— PROBLEM DESCRIPTION —
Please rewrite the data below as a numbered list, omitting any blank lines.

— Source data —
## Start

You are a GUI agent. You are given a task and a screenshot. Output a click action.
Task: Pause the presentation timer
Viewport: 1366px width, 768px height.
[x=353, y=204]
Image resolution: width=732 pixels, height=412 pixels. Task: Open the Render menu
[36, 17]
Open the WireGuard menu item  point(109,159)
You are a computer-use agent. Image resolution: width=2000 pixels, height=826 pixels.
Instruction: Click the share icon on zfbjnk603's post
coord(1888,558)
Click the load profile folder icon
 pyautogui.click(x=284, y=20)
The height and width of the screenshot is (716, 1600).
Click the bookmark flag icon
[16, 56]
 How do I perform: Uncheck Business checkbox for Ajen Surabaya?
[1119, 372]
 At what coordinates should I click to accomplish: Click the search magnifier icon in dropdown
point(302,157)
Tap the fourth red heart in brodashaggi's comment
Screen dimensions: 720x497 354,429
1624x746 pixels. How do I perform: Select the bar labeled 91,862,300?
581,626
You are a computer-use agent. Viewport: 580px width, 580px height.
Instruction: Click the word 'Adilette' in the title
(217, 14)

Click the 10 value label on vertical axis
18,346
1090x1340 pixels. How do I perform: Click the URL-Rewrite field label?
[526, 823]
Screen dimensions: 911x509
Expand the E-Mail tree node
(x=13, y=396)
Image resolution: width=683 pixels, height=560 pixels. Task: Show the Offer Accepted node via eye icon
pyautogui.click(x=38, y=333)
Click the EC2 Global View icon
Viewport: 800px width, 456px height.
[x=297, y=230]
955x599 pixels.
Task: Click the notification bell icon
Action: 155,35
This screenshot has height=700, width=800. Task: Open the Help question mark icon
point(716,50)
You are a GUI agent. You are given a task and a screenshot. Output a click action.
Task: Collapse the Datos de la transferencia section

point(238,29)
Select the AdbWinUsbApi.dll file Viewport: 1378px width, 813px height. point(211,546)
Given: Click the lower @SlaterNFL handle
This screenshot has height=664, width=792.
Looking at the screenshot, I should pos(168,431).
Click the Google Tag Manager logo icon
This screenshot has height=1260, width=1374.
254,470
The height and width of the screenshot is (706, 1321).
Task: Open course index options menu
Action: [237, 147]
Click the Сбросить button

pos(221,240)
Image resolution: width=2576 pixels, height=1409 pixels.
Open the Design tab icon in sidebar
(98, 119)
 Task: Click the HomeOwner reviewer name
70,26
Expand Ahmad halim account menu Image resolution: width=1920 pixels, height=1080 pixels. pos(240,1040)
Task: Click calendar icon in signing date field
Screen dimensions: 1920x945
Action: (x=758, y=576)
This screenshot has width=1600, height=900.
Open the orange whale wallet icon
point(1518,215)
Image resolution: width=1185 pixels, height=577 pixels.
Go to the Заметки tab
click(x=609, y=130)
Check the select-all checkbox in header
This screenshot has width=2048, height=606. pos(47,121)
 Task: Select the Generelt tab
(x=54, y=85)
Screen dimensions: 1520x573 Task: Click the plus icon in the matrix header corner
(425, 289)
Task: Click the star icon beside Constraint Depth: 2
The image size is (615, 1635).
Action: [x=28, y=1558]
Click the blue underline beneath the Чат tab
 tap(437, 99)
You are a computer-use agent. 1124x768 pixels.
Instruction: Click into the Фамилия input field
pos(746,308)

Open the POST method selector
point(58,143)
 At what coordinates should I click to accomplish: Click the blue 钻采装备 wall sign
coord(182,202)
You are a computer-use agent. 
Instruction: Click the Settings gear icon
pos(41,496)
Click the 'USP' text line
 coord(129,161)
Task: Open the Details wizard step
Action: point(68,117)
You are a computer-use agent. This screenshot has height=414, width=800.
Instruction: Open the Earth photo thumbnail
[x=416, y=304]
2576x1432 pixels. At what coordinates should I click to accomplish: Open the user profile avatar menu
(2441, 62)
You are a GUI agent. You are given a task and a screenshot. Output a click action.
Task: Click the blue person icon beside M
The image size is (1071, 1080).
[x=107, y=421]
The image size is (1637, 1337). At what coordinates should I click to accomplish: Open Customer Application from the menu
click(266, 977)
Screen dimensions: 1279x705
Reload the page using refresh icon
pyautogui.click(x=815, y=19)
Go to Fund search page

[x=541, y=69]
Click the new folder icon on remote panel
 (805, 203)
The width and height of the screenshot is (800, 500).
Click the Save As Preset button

## End

— TASK SOLUTION —
1. You are a GUI agent. You are given a task and a screenshot. Output a click action.
2. Task: Pause the presentation timer
3. Viewport: 1366px width, 768px height.
4. [x=353, y=204]
5. Image resolution: width=732 pixels, height=412 pixels. Task: Open the Render menu
6. [36, 17]
7. Open the WireGuard menu item  point(109,159)
8. You are a computer-use agent. Image resolution: width=2000 pixels, height=826 pixels.
9. Instruction: Click the share icon on zfbjnk603's post
10. coord(1888,558)
11. Click the load profile folder icon
12.  pyautogui.click(x=284, y=20)
13. The height and width of the screenshot is (716, 1600).
14. Click the bookmark flag icon
15. [16, 56]
16.  How do I perform: Uncheck Business checkbox for Ajen Surabaya?
17. [1119, 372]
18.  At what coordinates should I click to accomplish: Click the search magnifier icon in dropdown
19. point(302,157)
20. Tap the fourth red heart in brodashaggi's comment
21. Screen dimensions: 720x497 354,429
22. 1624x746 pixels. How do I perform: Select the bar labeled 91,862,300?
23. 581,626
24. You are a computer-use agent. Viewport: 580px width, 580px height.
25. Instruction: Click the word 'Adilette' in the title
26. (217, 14)
27. Click the 10 value label on vertical axis
28. 18,346
29. 1090x1340 pixels. How do I perform: Click the URL-Rewrite field label?
30. [526, 823]
31. Screen dimensions: 911x509
32. Expand the E-Mail tree node
33. (x=13, y=396)
34. Image resolution: width=683 pixels, height=560 pixels. Task: Show the Offer Accepted node via eye icon
35. pyautogui.click(x=38, y=333)
36. Click the EC2 Global View icon
37. Viewport: 800px width, 456px height.
38. [x=297, y=230]
39. 955x599 pixels.
40. Task: Click the notification bell icon
41. Action: 155,35
42. This screenshot has height=700, width=800. Task: Open the Help question mark icon
43. point(716,50)
44. You are a GUI agent. You are given a task and a screenshot. Output a click action.
45. Task: Collapse the Datos de la transferencia section
46. point(238,29)
47. Select the AdbWinUsbApi.dll file Viewport: 1378px width, 813px height. point(211,546)
48. Given: Click the lower @SlaterNFL handle
49. This screenshot has height=664, width=792.
50. Looking at the screenshot, I should pos(168,431).
51. Click the Google Tag Manager logo icon
52. This screenshot has height=1260, width=1374.
53. 254,470
54. The height and width of the screenshot is (706, 1321).
55. Task: Open course index options menu
56. Action: [237, 147]
57. Click the Сбросить button
58. pos(221,240)
59. Image resolution: width=2576 pixels, height=1409 pixels.
60. Open the Design tab icon in sidebar
61. (98, 119)
62.  Task: Click the HomeOwner reviewer name
63. 70,26
64. Expand Ahmad halim account menu Image resolution: width=1920 pixels, height=1080 pixels. pos(240,1040)
65. Task: Click calendar icon in signing date field
66. Screen dimensions: 1920x945
67. Action: (x=758, y=576)
68. This screenshot has width=1600, height=900.
69. Open the orange whale wallet icon
70. point(1518,215)
71. Image resolution: width=1185 pixels, height=577 pixels.
72. Go to the Заметки tab
73. click(x=609, y=130)
74. Check the select-all checkbox in header
75. This screenshot has width=2048, height=606. pos(47,121)
76.  Task: Select the Generelt tab
77. (x=54, y=85)
78. Screen dimensions: 1520x573 Task: Click the plus icon in the matrix header corner
79. (425, 289)
80. Task: Click the star icon beside Constraint Depth: 2
81. The image size is (615, 1635).
82. Action: [x=28, y=1558]
83. Click the blue underline beneath the Чат tab
84.  tap(437, 99)
85. You are a computer-use agent. 1124x768 pixels.
86. Instruction: Click into the Фамилия input field
87. pos(746,308)
88. Open the POST method selector
89. point(58,143)
90.  At what coordinates should I click to accomplish: Click the blue 钻采装备 wall sign
91. coord(182,202)
92. You are a computer-use agent. 
93. Instruction: Click the Settings gear icon
94. pos(41,496)
95. Click the 'USP' text line
96.  coord(129,161)
97. Task: Open the Details wizard step
98. Action: point(68,117)
99. You are a computer-use agent. This screenshot has height=414, width=800.
100. Instruction: Open the Earth photo thumbnail
101. [x=416, y=304]
102. 2576x1432 pixels. At what coordinates should I click to accomplish: Open the user profile avatar menu
103. (2441, 62)
104. You are a GUI agent. You are given a task and a screenshot. Output a click action.
105. Task: Click the blue person icon beside M
106. The image size is (1071, 1080).
107. [x=107, y=421]
108. The image size is (1637, 1337). At what coordinates should I click to accomplish: Open Customer Application from the menu
109. click(266, 977)
110. Screen dimensions: 1279x705
111. Reload the page using refresh icon
112. pyautogui.click(x=815, y=19)
113. Go to Fund search page
114. [x=541, y=69]
115. Click the new folder icon on remote panel
116.  (805, 203)
117. The width and height of the screenshot is (800, 500).
118. Click the Save As Preset button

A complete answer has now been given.